Kim Davis’ husband, Joe Davis spoke to reporters on the scene, insisting that his wife will continue to defy the law, stating:

She will stay in there for however long it takes. She will not back down. She’ll never resign. Nope.

Joe Davis added:

We don’t hate nobody. We just want the same rights they have. They say, ‘We’re gonna make you accept us whether you want to or not.’ Well, we don’t want all this forced on us.
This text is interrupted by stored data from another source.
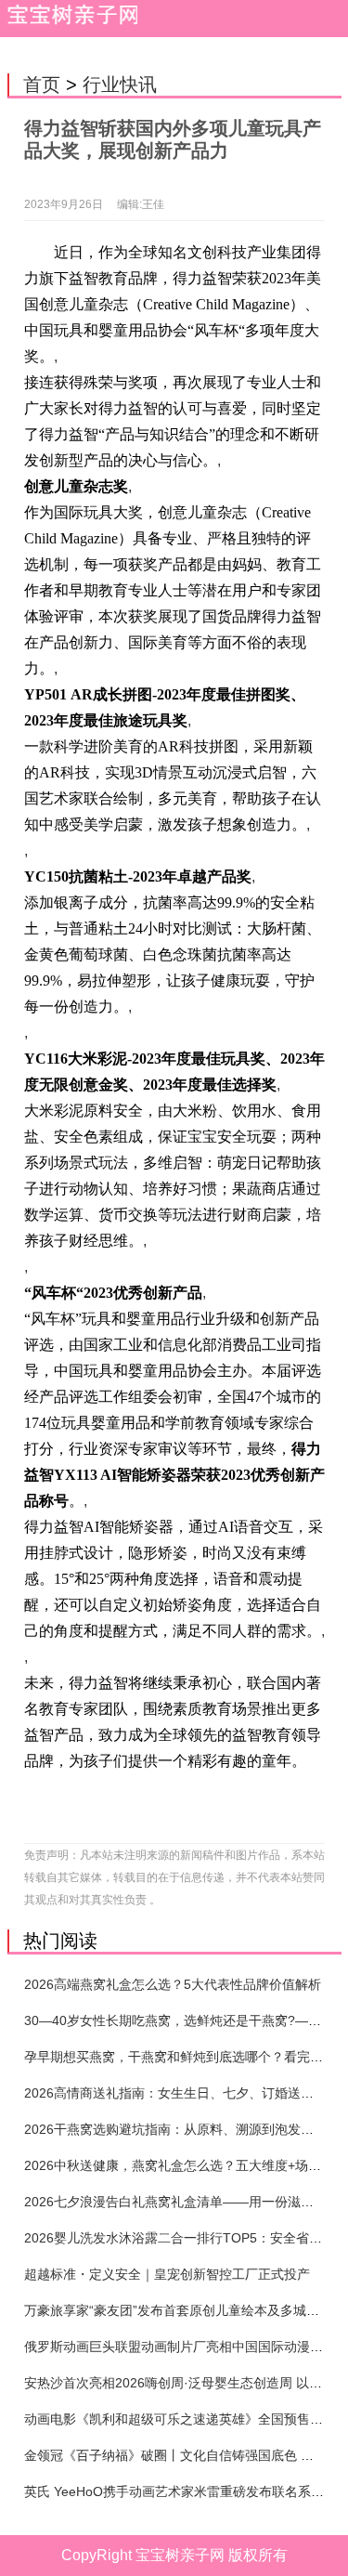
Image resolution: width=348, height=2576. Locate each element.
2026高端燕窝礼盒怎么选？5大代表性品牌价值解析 (172, 1984)
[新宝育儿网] (69, 18)
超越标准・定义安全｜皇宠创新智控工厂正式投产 (167, 2274)
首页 (41, 84)
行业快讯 (120, 84)
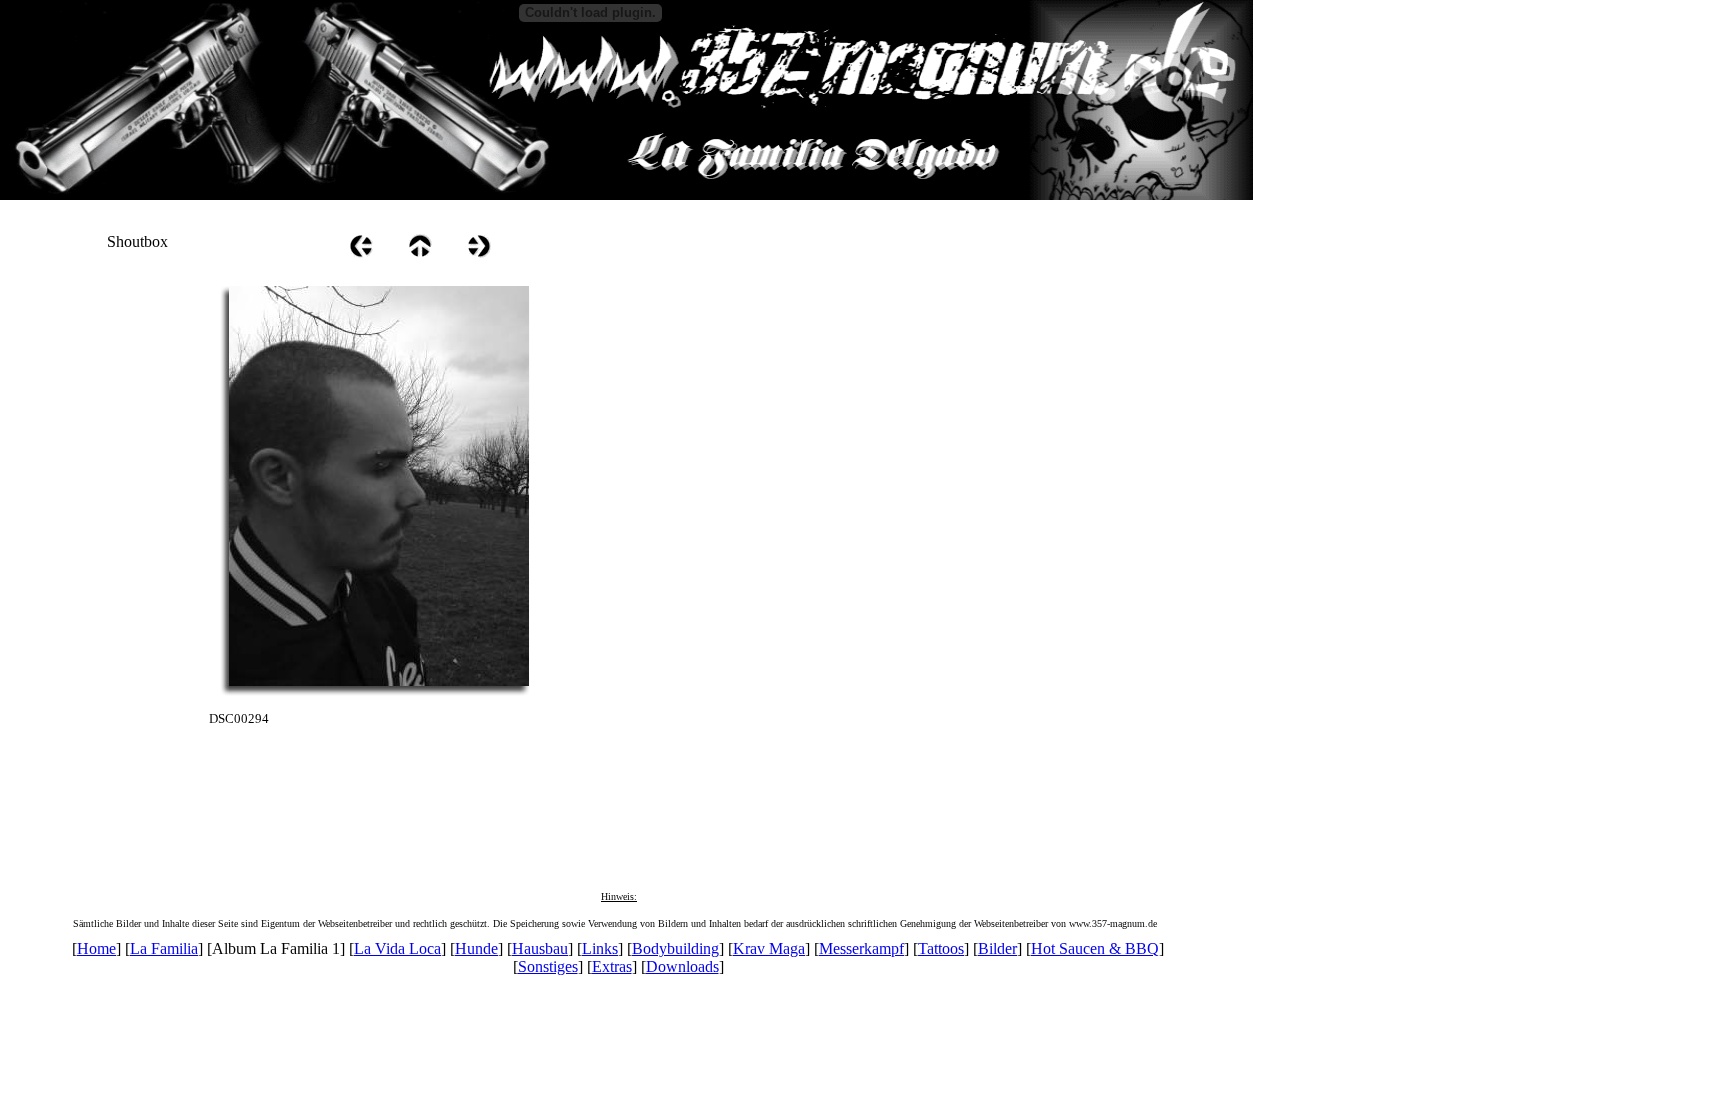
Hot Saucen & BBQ (1095, 948)
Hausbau (540, 948)
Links (600, 948)
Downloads (682, 966)
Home (96, 948)
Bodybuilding (675, 948)
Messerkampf (861, 948)
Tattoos (941, 948)
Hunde (476, 948)
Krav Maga (769, 948)
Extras (612, 966)
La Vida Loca (397, 948)
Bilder (997, 948)
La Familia (164, 948)
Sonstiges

Mr. Davis thinks he and Kim just want the same rights as gay couples have. Perhaps he is a bit confused, because allowing gay couples to marry is not granting them special rights, it is giving them equal rights. Furthermore, in no jurisdiction do LGBTQ clerks have the authority to deny straight couples marriage licenses. However, like many evangelical conservatives, Kim and Joe Davis believe that as righteous God-fearing Christians their rights should trump everybody else’s. Then they cry persecution because they are not granted a special dispensation by the state to continue to practice their brand of religious bigotry.
Fortunately deputy clerk Brian Mason decided to do his job on Friday morning, and Rowan County Kentucky began issuing its first marriage licenses to same-sex couples.